Marginal Consort--setting of the scene for collective improvisation
A form of sound that does not turn into music and a group that does not produce harmony; individual concepts and group fluidity; individuals who are at once independent entities and components of the whole; coexisting time frames and intersecting rhythms--these are among the images of group improvisation that have occupied my mind since the '70s. These images neither presuppose specific elements nor regulate the entire process. There always remain, however, the fundamental premises that sounds are separately produced phenomena and that their accumulation forms the whole.
In the period when I was thinking about individuals with originality, I learned that my old colleagues had (strangely enough) been working in somewhat diverse fields. How had their respective outlooks been shaped by the intervening 20 years? Each of these artists had continued to proceed from the same premise--that of eschewing musical and instrumental improvisation styles and starting with sound itself. I decided to ask them to join my project.
The participants place themselves far apart in order to clarify their respective methods and enlarge their performance areas. This called for a big space with a flat floor.
When people think of improvisation, which is made up of sounds, they think of playing music. But the activity that takes place here is not limited to playing. There are sounds, for instance, that result from certain actions, and actions that do not have sound production as their object. Furthermore, the sound production is not something directed towards other people; rather, it is the activity of listening and discovery on the part of the performers themselves.
Many people have been talking about listening in relation to sound and silence. If we take the position that this kind of listening involves much more than just the sense of hearing, we find that a wide variety of sounds come into view. Sounds go beyond the range of audibility and stimulate the human body. Listening (?) is not done with the ears alone. (Although the ears are open to sounds coming from all directions, the brain takes in only a limited amount of information. What is doing the selecting?) External stimuli are not restricted to specific organs; they are perceived by all of the sense organs (although certain organs predominate, no doubt, according to the nature of the stimulus).

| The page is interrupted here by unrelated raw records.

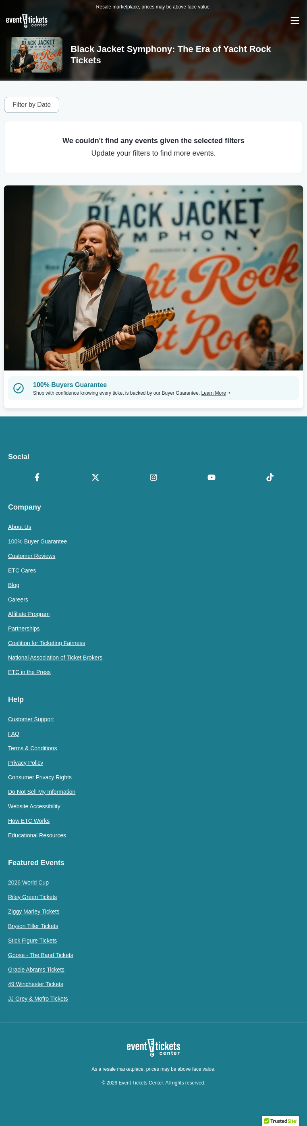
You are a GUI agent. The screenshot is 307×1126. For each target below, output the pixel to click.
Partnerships (24, 628)
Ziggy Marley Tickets (34, 911)
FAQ (13, 734)
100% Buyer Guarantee (37, 541)
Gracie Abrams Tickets (36, 969)
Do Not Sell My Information (41, 792)
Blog (13, 585)
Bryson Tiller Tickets (33, 926)
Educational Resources (37, 835)
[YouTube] (212, 478)
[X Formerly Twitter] (95, 478)
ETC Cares (22, 570)
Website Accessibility (34, 806)
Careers (18, 599)
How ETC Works (29, 821)
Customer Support (31, 719)
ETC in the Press (29, 672)
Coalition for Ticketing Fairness (46, 643)
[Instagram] (153, 478)
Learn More (215, 393)
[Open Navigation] (295, 20)
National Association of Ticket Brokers (55, 657)
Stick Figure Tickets (32, 940)
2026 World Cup (28, 882)
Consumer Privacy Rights (40, 777)
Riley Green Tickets (32, 897)
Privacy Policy (25, 763)
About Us (19, 527)
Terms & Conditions (32, 748)
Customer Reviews (31, 556)
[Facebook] (37, 478)
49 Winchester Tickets (35, 984)
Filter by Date (31, 104)
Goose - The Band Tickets (40, 955)
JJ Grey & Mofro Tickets (38, 998)
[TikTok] (270, 478)
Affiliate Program (29, 614)
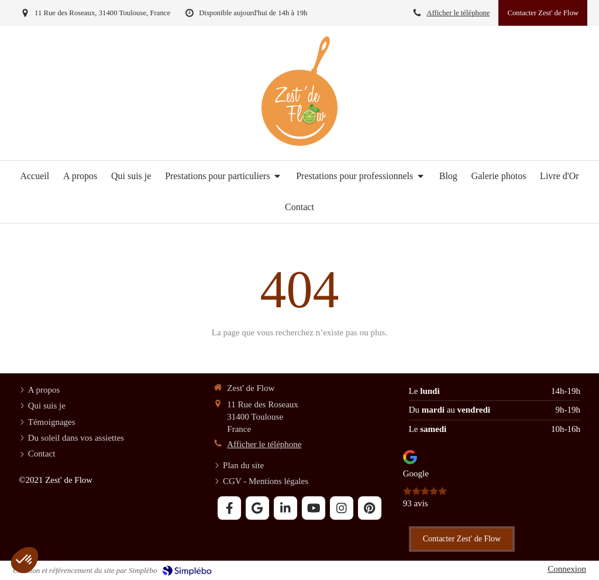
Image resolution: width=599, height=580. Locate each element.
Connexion (567, 569)
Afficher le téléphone (458, 13)
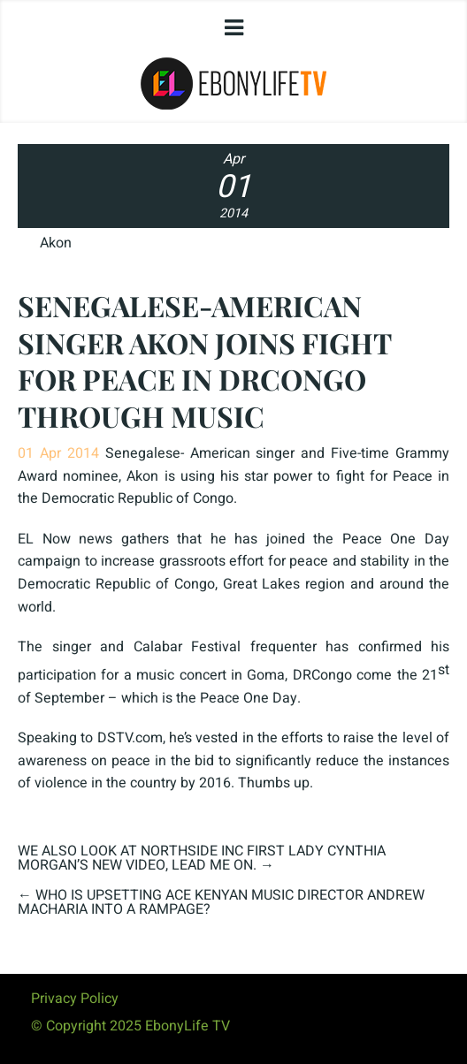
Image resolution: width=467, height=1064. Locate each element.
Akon (56, 243)
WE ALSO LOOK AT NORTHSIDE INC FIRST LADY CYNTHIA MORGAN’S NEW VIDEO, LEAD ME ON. (202, 858)
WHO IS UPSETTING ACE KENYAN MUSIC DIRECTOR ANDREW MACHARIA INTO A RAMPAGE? (221, 902)
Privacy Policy (75, 998)
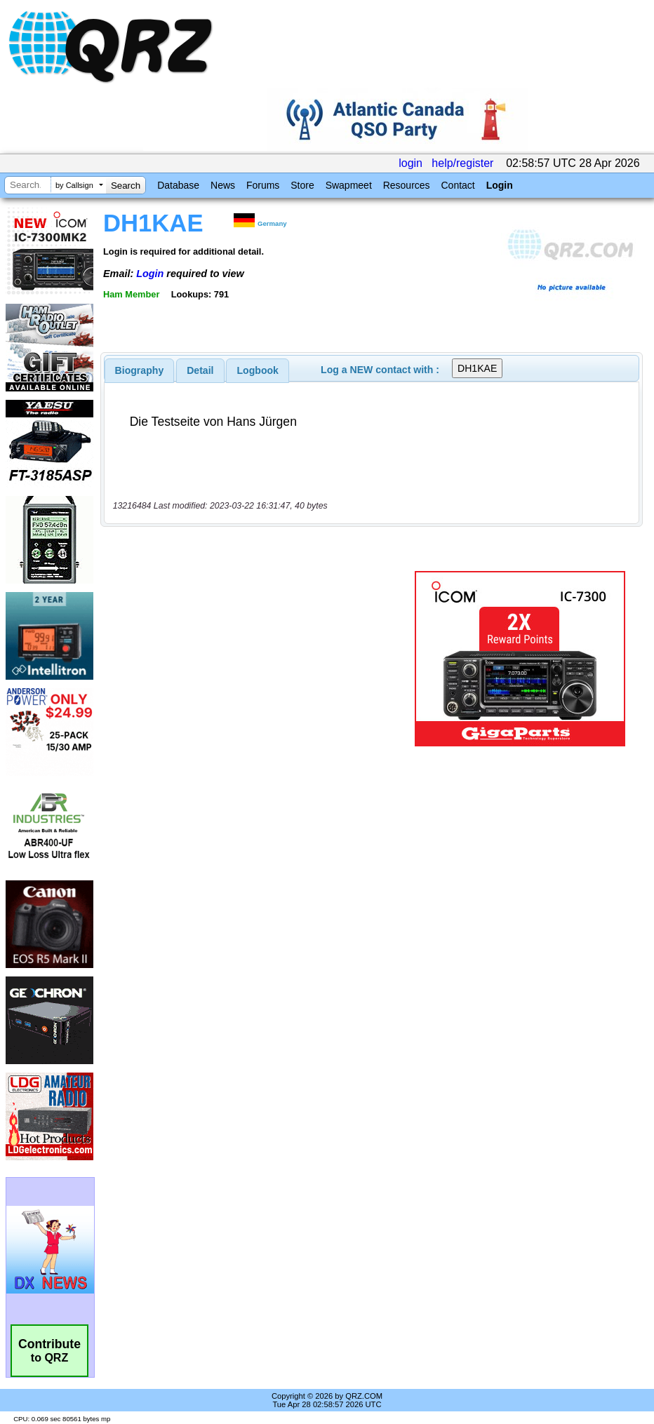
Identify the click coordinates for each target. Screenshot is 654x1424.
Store (302, 185)
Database (178, 185)
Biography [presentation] (139, 370)
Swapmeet (349, 185)
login (410, 163)
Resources (406, 185)
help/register (462, 163)
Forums (262, 185)
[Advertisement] (260, 658)
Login (499, 185)
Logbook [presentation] (258, 370)
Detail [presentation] (200, 370)
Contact (457, 185)
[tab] (140, 370)
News (223, 185)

Thus, all stimuli are of equal value.
Individual speakers are placed next to each participant to accentuate the respective positions of and the differences between the performers. The main amp volume is fixed in order to equalize the maximum volume of all of the speakers. Then each performer, using his own mixer, adjusts his volume level as he sees fit. Thus, individual volume levels vary, but this poses no problem. In addition, the PA that puts everything together is either turned down as low as possible or turned off, to make clear the position of each performer.
The type of improvised music that originated in the '60s encompasses numerous styles and characteristics. One of these is improvisation liberated from instrumental language, which probably developed because the emergence of post-"cartridge music" live electronics, in particular amplification, made it possible to produce a wide array of sounds through easy manual operations. Marginal Consort is among the projects heavily influenced by this development; and yet it incorporates both electronic amplification and non-electronic elements in its highly physical performances.
The progression of actions, with their respective durations, does not always give rise to a common time frame. Some participants start sooner; others stop sooner. This is why we establish a time frame in advance.
Sounds generated by individual actions form and transform through repetition. Interference among members within the transformation leads to further transformation. These processes take time. And in the entire performance there may be only five minutes of beautiful time.
Marginal Consort was first held on October 18, 1997, from 4:00 to 8:00 p.m., at Asahi Art Square in Asakusa, Tokyo. (Parts of this performance are documented on PSFD-104 [CD; P.S.F. Records]).
Marginal Consort has taken place each year since. The performance time, for reasons having to do with the venue, was changed to three hours, but the length of these performances (from 2003 and 2004) was set at 140 minutes to fit the 2-CD format. Due to the special character of Marginal Consort, sound is heard differently from different places in the venue. For that reason, the performances were recorded with a one-point mike in a fixed position. I recommend experiencing Marginal Consort live at the venue.